§ Set problem
Set down verbatim the rows running from the line with "The height and width of the screenshot is (248, 319)." up to and including the line with "Click the 9MA".

— Begin Given records —

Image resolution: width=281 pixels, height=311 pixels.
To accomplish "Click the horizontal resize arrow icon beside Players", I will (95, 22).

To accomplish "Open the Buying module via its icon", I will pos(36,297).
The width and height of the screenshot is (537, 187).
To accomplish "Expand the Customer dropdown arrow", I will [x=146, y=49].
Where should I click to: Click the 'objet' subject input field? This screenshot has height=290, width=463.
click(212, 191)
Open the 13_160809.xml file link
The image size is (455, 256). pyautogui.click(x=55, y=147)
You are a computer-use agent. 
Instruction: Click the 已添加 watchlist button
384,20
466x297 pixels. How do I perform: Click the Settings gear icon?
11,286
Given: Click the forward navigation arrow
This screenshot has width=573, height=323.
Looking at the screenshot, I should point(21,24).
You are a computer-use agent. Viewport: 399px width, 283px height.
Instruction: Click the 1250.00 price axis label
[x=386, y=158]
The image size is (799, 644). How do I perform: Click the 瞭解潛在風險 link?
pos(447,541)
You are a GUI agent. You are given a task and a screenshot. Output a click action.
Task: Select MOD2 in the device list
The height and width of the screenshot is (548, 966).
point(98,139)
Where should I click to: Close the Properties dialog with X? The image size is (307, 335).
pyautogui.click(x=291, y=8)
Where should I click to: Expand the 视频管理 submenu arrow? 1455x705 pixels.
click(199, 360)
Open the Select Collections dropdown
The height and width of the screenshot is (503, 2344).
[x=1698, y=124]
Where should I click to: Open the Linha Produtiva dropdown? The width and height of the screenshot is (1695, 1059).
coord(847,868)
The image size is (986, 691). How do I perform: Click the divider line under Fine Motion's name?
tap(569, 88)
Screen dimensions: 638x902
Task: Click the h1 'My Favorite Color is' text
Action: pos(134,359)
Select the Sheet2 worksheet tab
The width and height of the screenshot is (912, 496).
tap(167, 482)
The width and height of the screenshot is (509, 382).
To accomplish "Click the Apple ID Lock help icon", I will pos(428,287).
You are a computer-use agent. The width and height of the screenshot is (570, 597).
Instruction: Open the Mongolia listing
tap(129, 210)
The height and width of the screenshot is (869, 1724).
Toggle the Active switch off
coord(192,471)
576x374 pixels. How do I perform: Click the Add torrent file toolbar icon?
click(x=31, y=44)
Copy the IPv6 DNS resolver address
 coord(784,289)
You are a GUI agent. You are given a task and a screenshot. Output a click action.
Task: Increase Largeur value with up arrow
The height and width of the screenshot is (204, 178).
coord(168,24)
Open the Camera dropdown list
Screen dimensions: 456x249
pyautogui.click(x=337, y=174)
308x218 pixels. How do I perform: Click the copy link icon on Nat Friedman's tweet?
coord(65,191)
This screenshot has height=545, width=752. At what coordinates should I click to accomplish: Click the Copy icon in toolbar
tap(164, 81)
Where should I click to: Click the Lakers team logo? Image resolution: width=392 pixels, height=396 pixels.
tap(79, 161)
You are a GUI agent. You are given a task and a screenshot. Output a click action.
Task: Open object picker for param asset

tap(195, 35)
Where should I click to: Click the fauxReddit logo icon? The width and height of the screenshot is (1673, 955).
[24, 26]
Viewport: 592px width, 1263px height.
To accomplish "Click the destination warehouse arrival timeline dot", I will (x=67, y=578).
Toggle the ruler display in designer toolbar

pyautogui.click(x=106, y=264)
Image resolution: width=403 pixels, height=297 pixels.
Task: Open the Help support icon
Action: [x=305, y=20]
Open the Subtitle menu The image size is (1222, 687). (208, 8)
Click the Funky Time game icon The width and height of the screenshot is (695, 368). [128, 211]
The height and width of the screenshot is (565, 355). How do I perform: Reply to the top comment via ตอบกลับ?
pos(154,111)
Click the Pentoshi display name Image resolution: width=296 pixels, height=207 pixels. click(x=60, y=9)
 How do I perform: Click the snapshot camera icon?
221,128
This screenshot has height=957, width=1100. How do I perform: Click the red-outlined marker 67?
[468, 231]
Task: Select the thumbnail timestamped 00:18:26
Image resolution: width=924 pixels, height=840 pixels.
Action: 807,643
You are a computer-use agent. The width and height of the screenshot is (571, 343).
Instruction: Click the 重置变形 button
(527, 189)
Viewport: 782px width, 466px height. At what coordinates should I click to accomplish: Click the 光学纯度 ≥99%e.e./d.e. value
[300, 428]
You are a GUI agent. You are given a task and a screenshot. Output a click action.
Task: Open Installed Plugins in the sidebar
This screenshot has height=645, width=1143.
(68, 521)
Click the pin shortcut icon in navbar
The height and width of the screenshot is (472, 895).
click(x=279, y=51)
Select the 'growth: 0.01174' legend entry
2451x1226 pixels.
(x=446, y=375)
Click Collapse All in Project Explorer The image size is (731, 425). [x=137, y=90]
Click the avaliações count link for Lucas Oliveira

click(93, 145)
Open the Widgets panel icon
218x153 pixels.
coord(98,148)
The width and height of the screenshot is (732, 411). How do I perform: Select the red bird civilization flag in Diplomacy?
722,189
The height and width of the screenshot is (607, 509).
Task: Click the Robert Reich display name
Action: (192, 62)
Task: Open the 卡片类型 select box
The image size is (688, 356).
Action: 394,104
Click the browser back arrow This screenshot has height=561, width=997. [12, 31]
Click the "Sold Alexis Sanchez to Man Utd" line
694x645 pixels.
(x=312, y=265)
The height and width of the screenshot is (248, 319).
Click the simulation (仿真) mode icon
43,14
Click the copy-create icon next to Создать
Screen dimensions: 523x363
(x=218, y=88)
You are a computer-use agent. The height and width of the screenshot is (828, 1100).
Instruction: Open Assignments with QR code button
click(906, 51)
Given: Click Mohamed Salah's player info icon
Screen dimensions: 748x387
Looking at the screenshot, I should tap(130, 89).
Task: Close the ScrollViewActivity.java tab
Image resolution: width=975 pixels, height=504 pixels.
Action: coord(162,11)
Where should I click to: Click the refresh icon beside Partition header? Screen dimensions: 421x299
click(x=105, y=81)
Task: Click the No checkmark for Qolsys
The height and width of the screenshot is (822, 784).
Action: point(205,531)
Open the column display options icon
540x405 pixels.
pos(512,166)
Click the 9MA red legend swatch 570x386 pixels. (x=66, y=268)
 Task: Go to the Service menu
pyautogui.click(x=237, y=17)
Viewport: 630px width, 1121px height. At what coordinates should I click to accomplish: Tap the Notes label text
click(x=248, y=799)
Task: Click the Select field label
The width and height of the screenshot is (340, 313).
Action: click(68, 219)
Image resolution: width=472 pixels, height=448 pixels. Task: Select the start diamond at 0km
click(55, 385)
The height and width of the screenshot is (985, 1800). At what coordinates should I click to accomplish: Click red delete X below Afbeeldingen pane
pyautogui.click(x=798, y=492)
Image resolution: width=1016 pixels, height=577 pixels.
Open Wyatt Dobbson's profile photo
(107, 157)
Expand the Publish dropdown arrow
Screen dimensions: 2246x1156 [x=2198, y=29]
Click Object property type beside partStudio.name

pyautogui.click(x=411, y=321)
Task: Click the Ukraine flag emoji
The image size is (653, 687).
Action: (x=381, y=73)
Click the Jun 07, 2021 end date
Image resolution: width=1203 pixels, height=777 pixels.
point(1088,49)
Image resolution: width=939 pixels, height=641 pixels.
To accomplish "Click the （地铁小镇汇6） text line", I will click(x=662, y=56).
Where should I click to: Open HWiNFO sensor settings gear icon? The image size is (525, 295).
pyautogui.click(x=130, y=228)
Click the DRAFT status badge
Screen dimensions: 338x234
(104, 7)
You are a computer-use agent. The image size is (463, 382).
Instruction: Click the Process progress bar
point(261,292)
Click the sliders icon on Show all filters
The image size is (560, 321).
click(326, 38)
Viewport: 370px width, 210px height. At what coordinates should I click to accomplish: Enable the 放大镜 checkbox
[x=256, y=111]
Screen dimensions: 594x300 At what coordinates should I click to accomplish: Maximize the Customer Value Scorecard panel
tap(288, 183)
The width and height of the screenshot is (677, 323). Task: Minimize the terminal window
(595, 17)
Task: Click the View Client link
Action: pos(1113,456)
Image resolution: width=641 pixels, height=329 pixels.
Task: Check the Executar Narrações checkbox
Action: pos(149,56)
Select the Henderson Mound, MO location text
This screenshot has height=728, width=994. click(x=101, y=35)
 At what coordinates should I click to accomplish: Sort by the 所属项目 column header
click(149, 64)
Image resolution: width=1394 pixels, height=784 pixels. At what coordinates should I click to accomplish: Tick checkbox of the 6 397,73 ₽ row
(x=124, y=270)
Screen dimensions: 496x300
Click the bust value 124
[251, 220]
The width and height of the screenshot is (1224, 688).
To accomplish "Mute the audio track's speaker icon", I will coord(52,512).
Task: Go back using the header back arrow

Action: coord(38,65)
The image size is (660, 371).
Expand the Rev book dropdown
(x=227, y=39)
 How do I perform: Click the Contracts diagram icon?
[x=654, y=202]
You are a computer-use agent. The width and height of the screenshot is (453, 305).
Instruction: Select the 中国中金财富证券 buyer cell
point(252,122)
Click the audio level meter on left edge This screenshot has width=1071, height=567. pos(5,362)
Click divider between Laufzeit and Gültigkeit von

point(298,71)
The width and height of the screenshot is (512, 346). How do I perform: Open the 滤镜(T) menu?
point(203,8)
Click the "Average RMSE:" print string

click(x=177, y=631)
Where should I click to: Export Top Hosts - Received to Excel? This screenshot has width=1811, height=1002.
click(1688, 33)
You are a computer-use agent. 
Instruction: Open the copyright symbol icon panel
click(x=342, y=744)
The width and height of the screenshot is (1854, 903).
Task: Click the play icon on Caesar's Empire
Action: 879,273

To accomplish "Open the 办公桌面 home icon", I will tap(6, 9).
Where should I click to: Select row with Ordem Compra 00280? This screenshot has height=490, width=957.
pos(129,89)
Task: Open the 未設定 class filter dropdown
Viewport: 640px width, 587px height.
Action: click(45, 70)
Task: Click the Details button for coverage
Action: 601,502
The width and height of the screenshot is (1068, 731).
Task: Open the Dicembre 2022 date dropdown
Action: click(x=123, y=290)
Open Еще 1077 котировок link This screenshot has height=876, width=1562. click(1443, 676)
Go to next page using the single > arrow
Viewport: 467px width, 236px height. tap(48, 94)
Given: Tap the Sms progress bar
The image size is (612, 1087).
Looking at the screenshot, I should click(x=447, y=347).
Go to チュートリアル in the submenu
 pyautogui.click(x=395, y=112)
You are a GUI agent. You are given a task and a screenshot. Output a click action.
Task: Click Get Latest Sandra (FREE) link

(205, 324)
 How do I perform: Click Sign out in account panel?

— End Given records —

§ Exercise solution
The height and width of the screenshot is (248, 319).
Click the simulation (仿真) mode icon
43,14
Click the copy-create icon next to Создать
Screen dimensions: 523x363
(x=218, y=88)
You are a computer-use agent. The height and width of the screenshot is (828, 1100).
Instruction: Open Assignments with QR code button
click(906, 51)
Given: Click Mohamed Salah's player info icon
Screen dimensions: 748x387
Looking at the screenshot, I should tap(130, 89).
Task: Close the ScrollViewActivity.java tab
Image resolution: width=975 pixels, height=504 pixels.
Action: coord(162,11)
Where should I click to: Click the refresh icon beside Partition header? Screen dimensions: 421x299
click(x=105, y=81)
Task: Click the No checkmark for Qolsys
The height and width of the screenshot is (822, 784).
Action: point(205,531)
Open the column display options icon
540x405 pixels.
pos(512,166)
Click the 9MA red legend swatch 570x386 pixels. (x=66, y=268)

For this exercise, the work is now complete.